Lance un appel à l’Armée de Résistance du Seigneur pour qu’elle libère immédiatement tous les enfants soldats, les jeunes filles et les femmes qu’elle détient, et démobilise tous les combattants;

Encourage les efforts du Bureau du Procureur de la Cour Pénale Internationale dans ses enquêtes menées dans la conduite et les activités des parties au conflit qui sont considérées comme des violations des Statuts de Rome, et traduire en justice les auteurs de ces violations ;

Lance un appel à la communauté internationale pour qu’elle exhorte les parties au conflit dans le Nord de l’Ouganda à trouver un règlement pacifique durable au conflit ;

Exhorte la communauté internationale à apporter un soutien matériel aux parties pour qu’elles prennent les mesures nécessaires en vue de démobiliser les combattants de l’Armée de Résistance du Seigneur et aider les populations vivant dans le nord de l’Ouganda dans leur réadaptation après 19 ans de conflit.
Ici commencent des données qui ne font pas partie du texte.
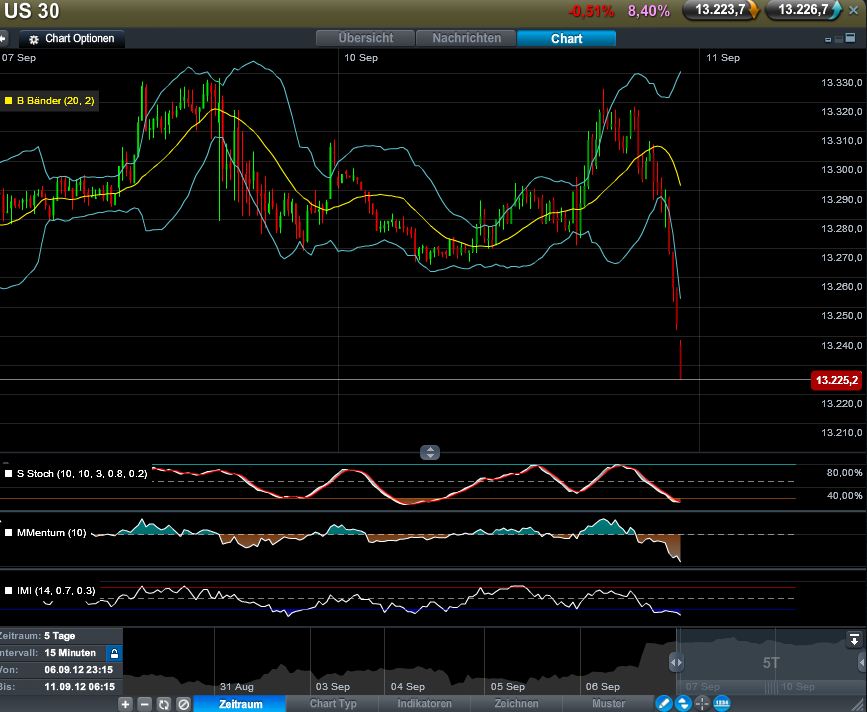
Task: Toggle the interval lock icon
Action: tap(114, 652)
Condamne les récents incidents de violence en Ouganda qui menacent la paix et la stabilité du pays, en particulier les menaces sur l’indépendance du pouvoir judiciaire et du milieu juridique en Ouganda;

Lance un appel au Gouvernement de la République d’Ouganda pour qu’il garantisse l’indépendance du pouvoir judiciaire et l’intégrité des membres du milieu juridique afin d’assurer l’impartialité des décisions judiciaires sans intimidation ou interférence ;

Exhorte le Gouvernement de l’Ouganda à amender ses lois et à abolir la pratique d’attraire des civils devant la Cour Martiale et se réserver le droit exclusif de traiter des questions touchant les militaires en activité en Ouganda ;

Exhorte le Gouvernement de la République de l’Ouganda à garantir le respect de la promotion et de la protection des droits de l’homme et des peuples en Ouganda.